Our Advantage
The 1Kosmos Authentication Advantage
1Kosmos binds workers, customers, and citizens to their proofed and validated identity. This enables a passwordless login experience.
Users get a reusable digital wallet that is accessible through various modalities. This includes a mobile app, mobile device, web browser, hardware token, and passkey, for online, offline, and in-person authentication. As a result, each access event is associated with a real, verified identity.
Users register once and then can authenticate into devices, environments and applications using verified biometrics. As a result, each access event is associated with a real, verified identity.
Identity-Based Authentication
With traditional authentication methods, there is a significant chance of risk with employees sharing credentials. The only way forward in proving a user’s identity is through biometrics, particularly, real biometrics.
- LiveID: Verifies identity using live facial biometrics, ensuring only the legitimate user can authenticate—no passwords, no shared credentials.
- 1Key: Provides a seamless authentication experience with or without a phone, making identity verification accessible in any scenario.
The path to identity-based authentication can be a long one, hence at 1Kosmos, we supports legacy methods, ensuring a seamless transition and gradual migration.
Time-based One-Time Password (TOTP):
1Kosmos supports Time-Based One-Time Password (TOTP) as a secure and efficient method for user authentication. The 1Kosmos app can create a TOTP using a dual key pair value based on the elliptic curve algorithm, ensuring cryptographic security.

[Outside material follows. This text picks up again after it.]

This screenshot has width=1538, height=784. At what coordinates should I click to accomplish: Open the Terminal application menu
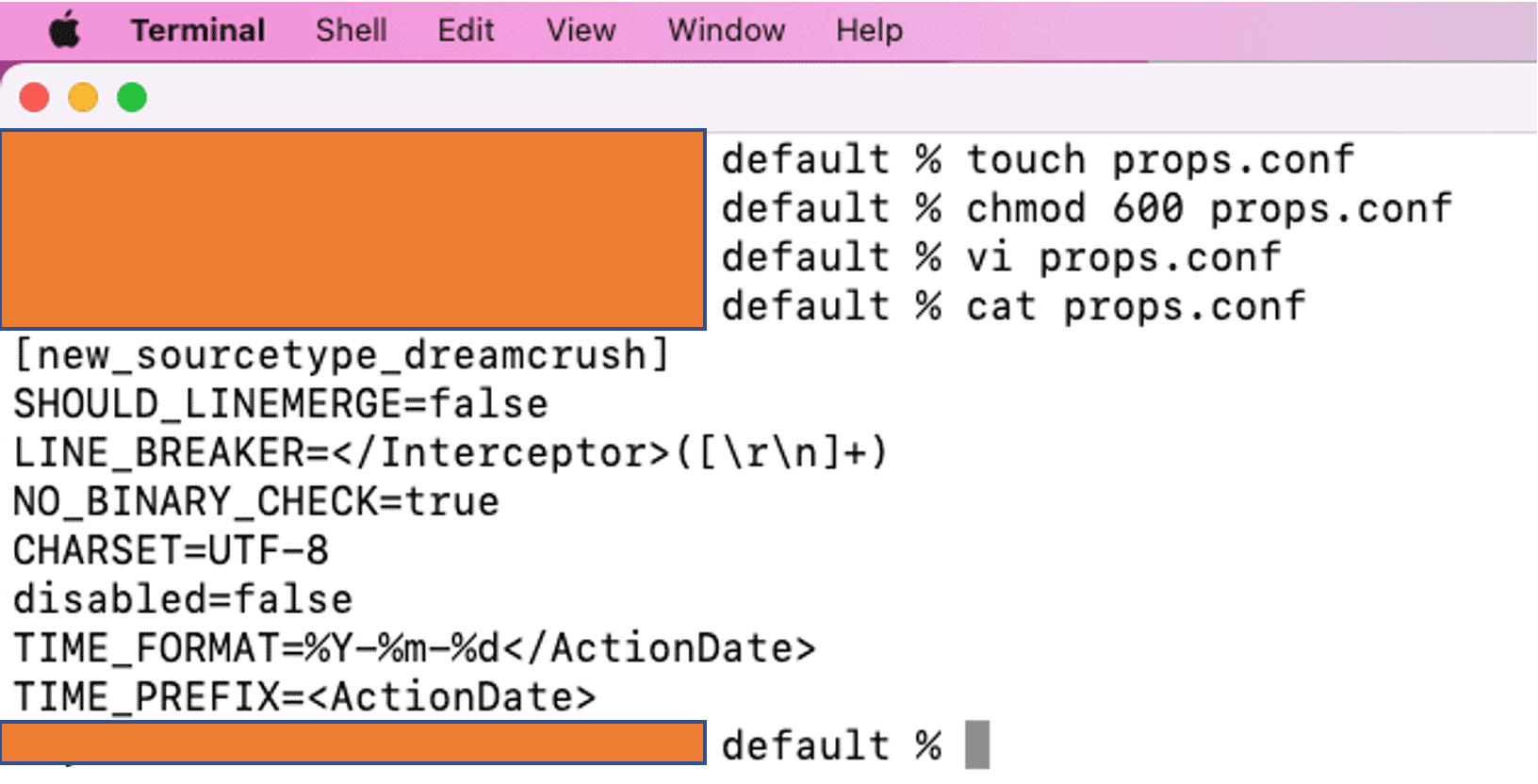point(198,30)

The TOTP is tied to the requesting system, meaning it is generated specifically for the system or application the user is trying to access. The user enters the TOTP to gain access to the system. The TOTP is time-sensitive, adding a layer of security by ensuring that the code expires after a short duration. TOTP is part of the Open Authentication (OAuth) security framework and therefore is based on the OAuth security architecture.
SMS and Email
SMS and email authentication are one-time passwords (OTP) tied to a session. This approach requires users to validate that they have access to the email or phone number associated with the account. SMS and email authentication methods rely on a security code sent to a user via traditional text or email messaging with an expiration time set. Like the TOTP authenticator, this method also generates a unique device ID and a seed using a dual key pair value based on the elliptic curve algorithm for the time-based token generation. Administrators can configure the tenant session expiration to meet internal parameters. This code is entered into the requesting application, and access is granted.
Push Notification
Push notification is similar to SMS but not reliant on the device connected to a SIM card. The experience for push authentication is straightforward. When logging in, the user receives a notification on the trusted devices (either mobile or desktop) associated with the user account. The push notification prompts open the 1Kosmos mobile application. Then the application asks for consent from a privacy standpoint. Then, the user is presented with a simple “accept” or “deny” message to allow or prevent the login. Accompanying this action is information about where the request comes from, such as the location, application, or device type. And like the TOTP, SMS, and email authenticators, this method also generates a unique device ID and a seed using a dual key pair value based on the elliptic curve algorithm for the time-based token generation.
FIDO2 Tokens
FIDO2 is a further development of the U2F protocol with an expanded version of CTAP (Client to Authenticator Protocol), now called CTAP2. 1Kosmos supports the cryptographic capabilities U2F
tokens provide. Where organizations require U2F tokens to secure access from multiple devices, 1Kosmos links the FIDO2 token to the user account for access requests. Universal 2nd Factor (U2F) is an open authentication standard that strengthens and simplifies two-factor authentication using specialized USB or NFC (NearField Communication) devices.
WebAuthn
The Web Authentication API is a specification that enables strong, public-key cryptography registration and authentication. WebAuthN was created by the FIDO (Fast IDentity Online) Alliance and W3C. 1Kosmos can tap into built-in biometric authenticators on laptops and smartphones, lettings users authenticate quickly and with the tools they already have at their disposal.
Desktop Agent
The desktop agent is tied to the user’s account and unique device ID. An OTP is generated, linked to the device ID, so only that device can use that OTP at the time of request.
Offline Access
For accounts that are set for offline access, the fully brandable 1Kosmos app generates a QR code that a user would scan with their webcam. To work, both the laptop and mobile device need to be offline. The connection and decryption process for offline access is fast, secure, and seamless for the user.
Appless Authentication
1Kosmos appless authentication was designed for organizations or instances where phones are unavailable. Users can authenticate with or without a phone — simply scan a QR code with a mobile camera or access a website directly on a laptop. From there, they can use built-in biometrics like Face ID, a fingerprint reader, or a camera for secure authentication. No phone required.
Face and Touch ID
1Kosmos can leverage the built-in Face ID or Touch ID identity technologies available on today’s devices. While Face ID or Touch ID are commonly used to authenticate users into their devices, 1Kosmos does not recommend this for use cases for use cases where proof of identity is required.